Late Friday afternoon, the Federal Energy Regulatory Commission granted a two-year extension to the Mountain Valley Pipeline, permission that was due to expire this week.

And FERC allowed construction to resume along most of the pipeline right-of-way.

The decision wasn’t unexpected, but opponents say it was a major disappointment nonetheless.

“Not really surprised, but still it was a gut punch."

Mary Beth and Bruce Coffey live on Bent Mountain in Roanoke County. Their land lies in the path of the Mountain Valley Pipeline, and they worry what’s next, now that FERC is allowing construction to resume.

“We’re afraid they’re going to come in here and just blitzkrieg this whole area and going to cut corners,” Bruce Coffey told WDBJ7 Monday morning. “They’re going to do anything they can to get finished before they get stopped again.”

A spokesperson for MVP said the company agrees with FERC, that the completion of construction and final restoration are best for the environment and landowners.

In a written statement Monday afternoon, Natalie Cox said the pipeline’s construction is designed to meet or exceed stringent federal standards.
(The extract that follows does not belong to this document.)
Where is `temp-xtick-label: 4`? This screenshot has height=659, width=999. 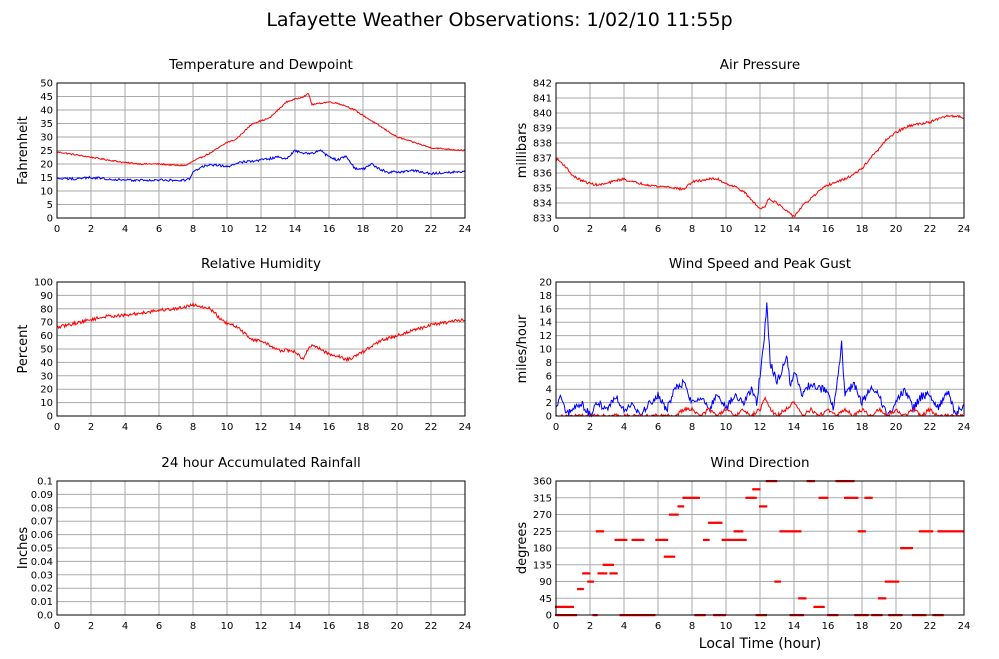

And she said MVP is dedicated to safe and responsible construction and operation.

But pipeline opponents argue FERC disregarded legitimate concerns raised by more than 40,000 people who filed comments, more than a dozen advocacy groups that opposed the extension and landowners like Bent Mountain’s Kathy Chandler who feel they have never been heard.
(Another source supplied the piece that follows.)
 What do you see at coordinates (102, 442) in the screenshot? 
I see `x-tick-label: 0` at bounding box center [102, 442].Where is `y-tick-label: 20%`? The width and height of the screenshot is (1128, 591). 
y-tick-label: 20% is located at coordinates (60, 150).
“It’s nothing that we asked for,” Chandler said. “We didn’t do anything wrong to deserve this. We used every bit of the process at our fingertips. And we are most recently told, you don’t matter.”
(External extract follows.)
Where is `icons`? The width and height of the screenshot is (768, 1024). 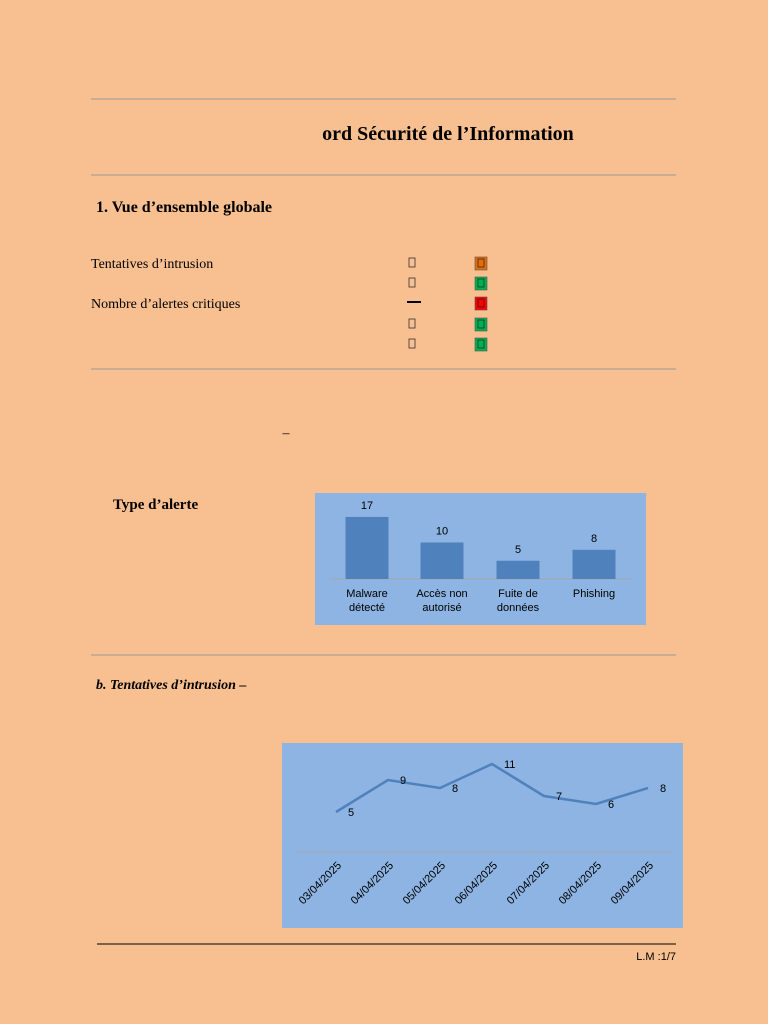 icons is located at coordinates (414, 303).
West Virginia landowner Maury Johnson believes he knows what’s coming

“I think Virginia is in for a construction storm if something doesn’t get stopped,” he said.

MVP still lacks some permits that it needs to complete the project. Legal challenges continue, and the company says it will delay crossing streams and other water ways while a case is pending before the Fourth Circuit Court of Appeals.

But it does appear western Virginia will see more construction activity soon.

Following is the full text of a statement Mountain Valley Pipeline provided Monday afternoon:

“We agree with the FERC’s assessment that completion of construction and final restoration is best for the environment and the affected landowners; and we are pleased with the FERC’s authorization for forward construction to resume along the majority of the MVP route, as well as its decision to grant MVP’s request for a two-year certificate extension. While we look forward to safely resuming construction on this important infrastructure project, we acknowledge the legal challenge that is currently before Fourth Circuit Court of Appeals and have agreed to temporarily delay stream and waterbody activities out of respect for that process. As the litigation process progresses and as we receive additional information from the FERC regarding potentially releasing the remainder of the route for construction, MVP will continue to evaluate its current construction plans, budget, and schedule.”

“This interstate pipeline’s construction is designed to meet or exceed stringent federal regulations. The construction is being performed by qualified and highly skilled workers, and their work is reviewed by professional inspectors to ensure the pipeline is built to operate safely and reliably for decades to come. Pipelines are recognized as the safest way to transport fuel, and Mountain Valley is committed to the safe and responsible construction and operation of this important infrastructure project.”